In every hospital in the developed world, there is a Neonatal Intensive Care Unit filled with incubators. These machines give a second chance to infants, who, for whatever reason, exited the womb prematurely. Incubators keep babies warm, ward off germs that immature immune systems can’t yet fight, and provide oxygen, medicine, and nutrition when needed. Without an incubator, it can be difficult to keep such fragile preemies alive and healthy.
This is why multiple hospitals from cities and towns regularly send infants to SBH, the home of the only incubator in the southern peninsula outside the capital of Port-au-Prince. NICU nurses at SBH point out to all visitors that their sole incubator is serving millions of people.

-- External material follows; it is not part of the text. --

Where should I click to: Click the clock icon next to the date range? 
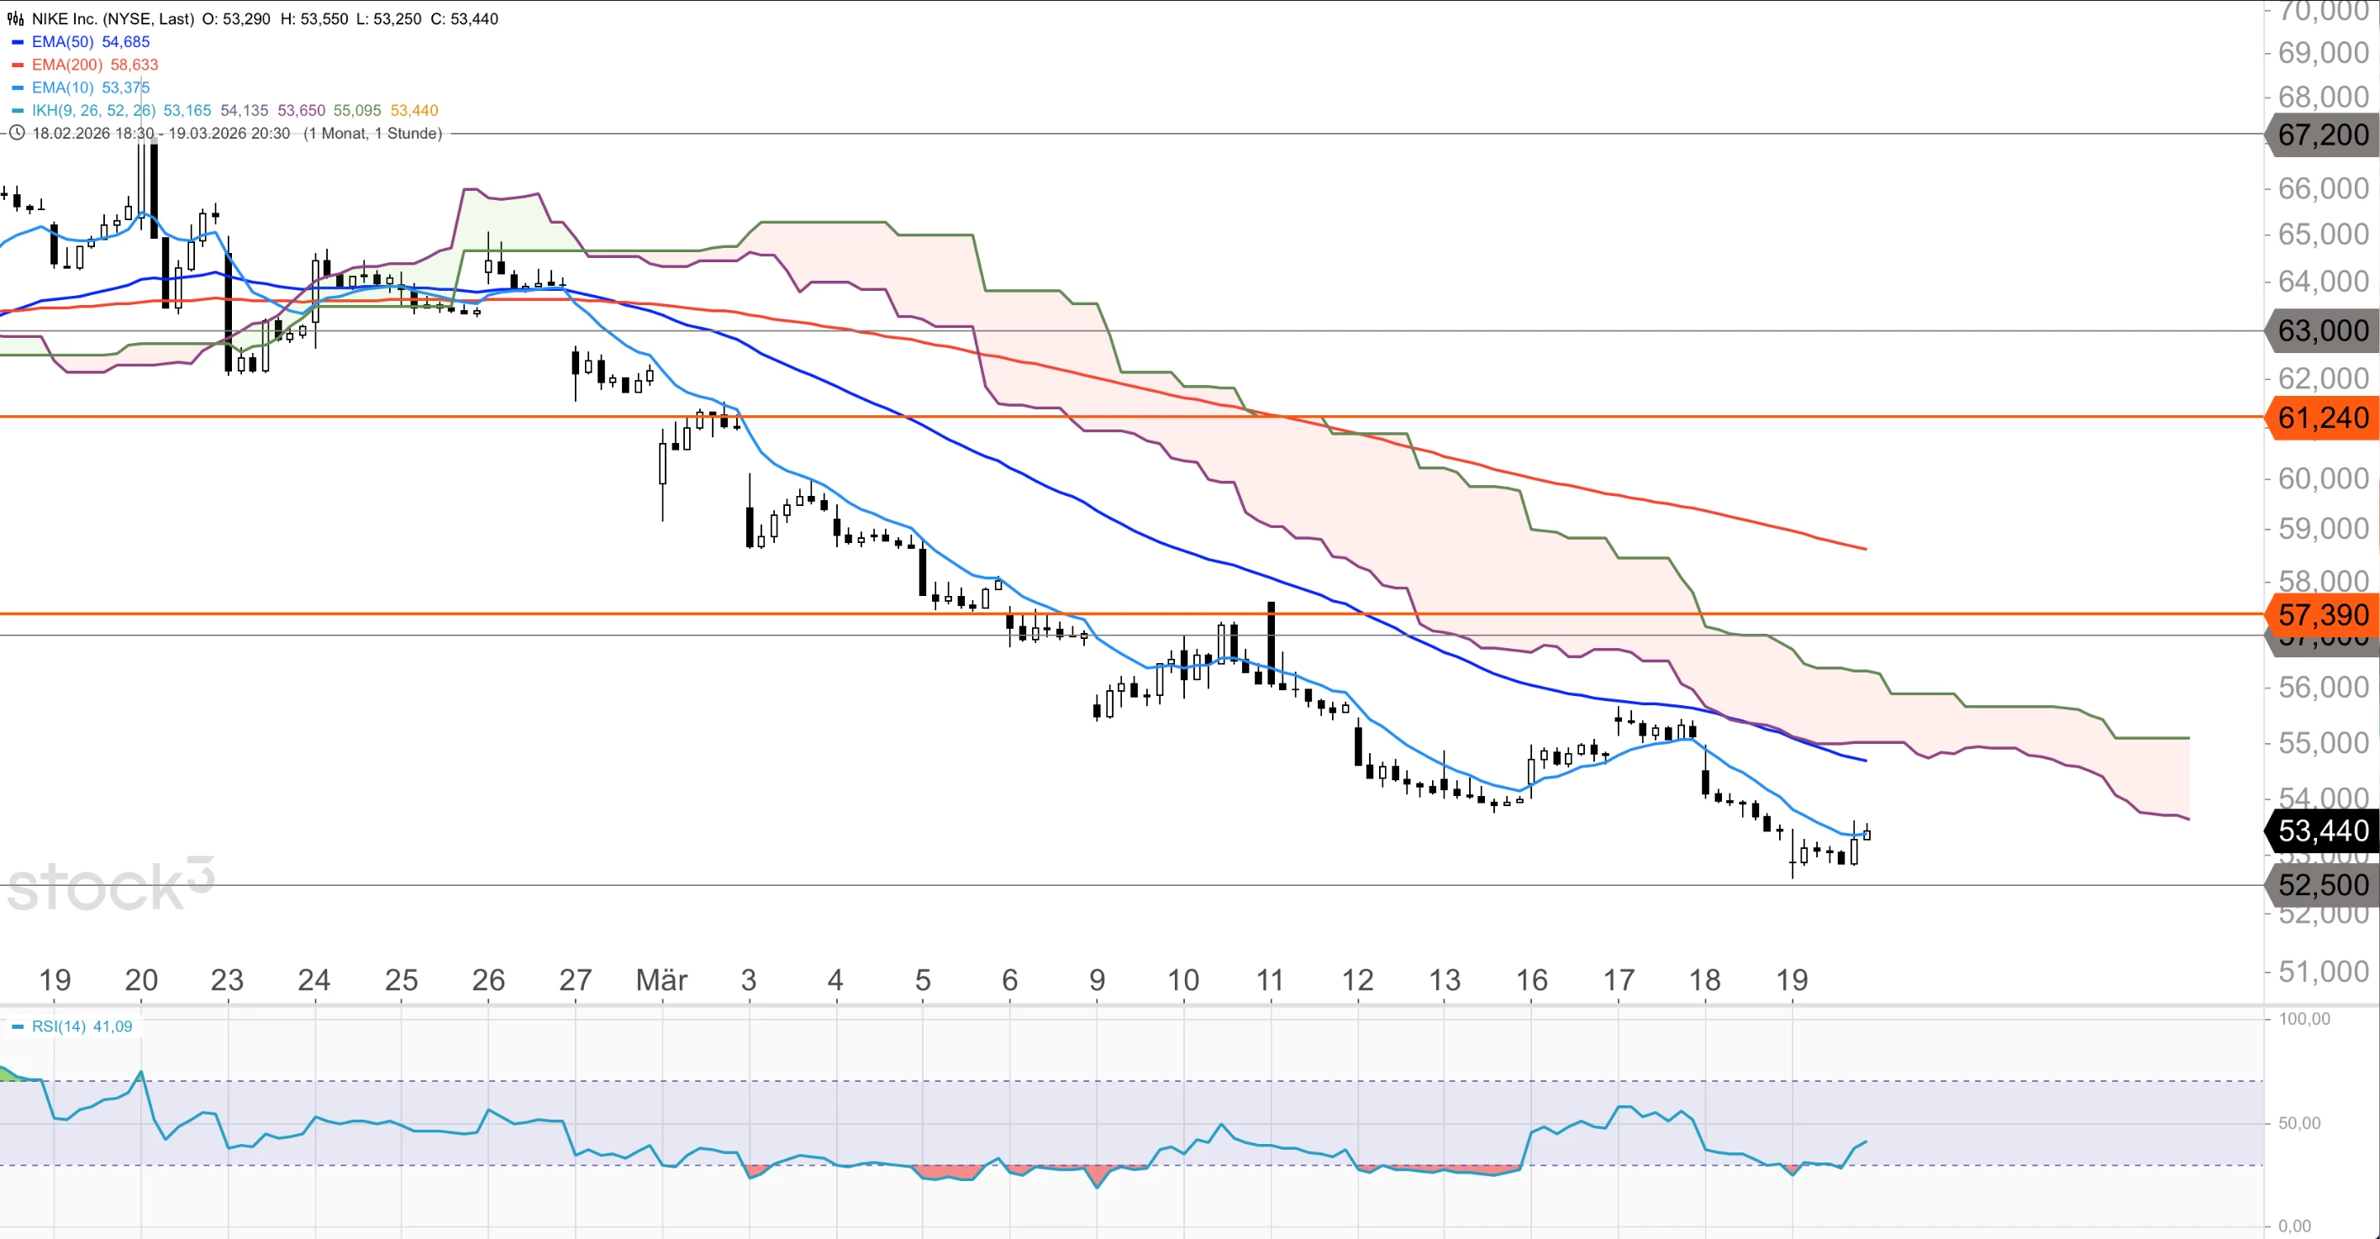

Standing in a tiny heated room closed off from the rest of the hospital, they are surrounded by preemies in cribs tucked into every available space. When an infant is strong enough, they are often transferred to emergency room beds nearby, dwarfed by an adult bed but still under the nurses’ watchful care, to make room for other preemies.

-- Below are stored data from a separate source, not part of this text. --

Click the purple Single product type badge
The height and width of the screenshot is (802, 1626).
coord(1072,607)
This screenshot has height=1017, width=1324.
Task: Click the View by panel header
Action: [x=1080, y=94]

On a recent visit, there was a tiny 28-week-old baby occupying the one incubator. The nurses, when asked, pointed to three other babies resting in the NICU that they would like to have in incubators if they had them. Even though it may seem bare-bones compared to hospitals in more developed countries, this NICU, along with the specialized neonatal care training of SBH nurses and doctors, saves many babies’ lives.